The U.S. has faced health care discrimination before, in the form of laws, policies, and practices that deny, segregate, or treat people unequally solely on their personal characteristics. The best-known example may be discrimination based on race. Black physicians were denied hospital-admitting privileges for fear they would admit Black patients or would touch white patients. American Indians found themselves excluded from their state's health care systems, as did immigrants. The problem was so pervasive that ending racial discrimination in health care became a principal aim of the 1964 Civil Rights Act.
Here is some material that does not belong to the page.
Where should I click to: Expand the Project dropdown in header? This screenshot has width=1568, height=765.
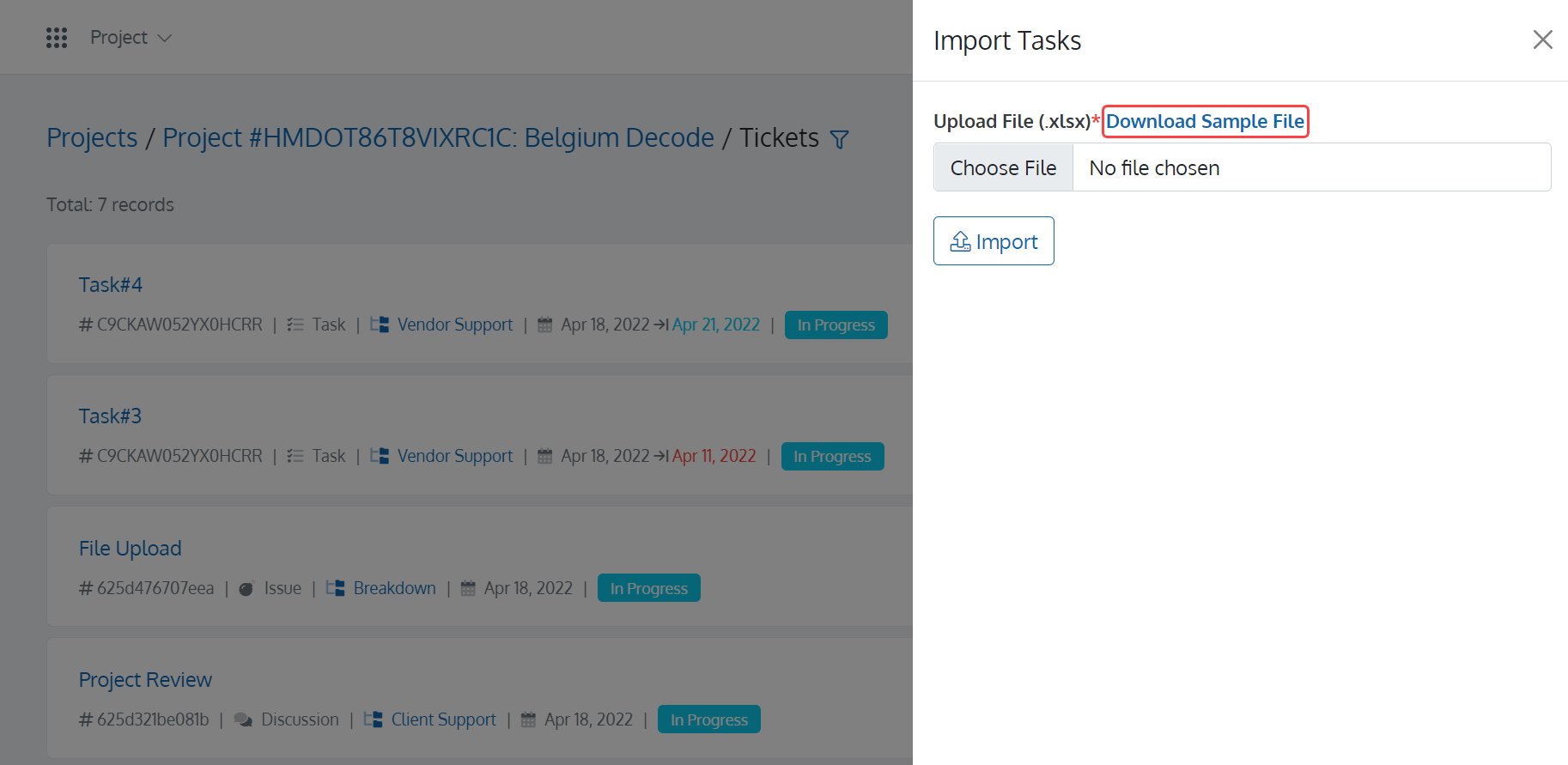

But the problem has not stopped with race, color, and national origin. During the AIDS epidemic, gay men were systematically denied even the most basic medical care, whether the need was blood draws, surgery, or tooth extraction. Before the Americans with Disabilities Act, insurers routinely excluded people with AIDS from coverage. The same was true for people living with mental illness, who were segregated and denied care in community settings. Care was typically provided by isolating people with mental illness into institutions, even when they could reside in community settings with proper care. To further this goal, insurance coverage was deliberately designed to exclude community-based care in the less-restrictive settings.

The victims today are a small, vulnerable group - that is, fewer than a half million teens living with a diagnosable condition for which there are known and effective medical treatments, as documented by the American Academy of Pediatrics in its "friend-of-the-court" brief in Skrmetti. The Tennessee statute is not grounded in medical evidence but in the assertion that transgender children should learn to live with gender dysphoria and "appreciate" their sex, no matter the documented health risks. A health care policy based in such a belief is no less discriminatory than policies excluding people living with AIDS from care, driven by a desire to, as proponents put it, not reward "the gay lifestyle." Health care policies that discriminate against transgender people are also no different in terms of underlying motivation than refusing hospital admission to Black people to ensure that their blood is not comingled with white patients' blood.

In 2020, in its landmark decision Bostock v. Clayton County, the United States Supreme Court concluded that prejudice against transgender people is sex discrimination and has no place in employment. The question is whether the Court will reach the same conclusion for health care.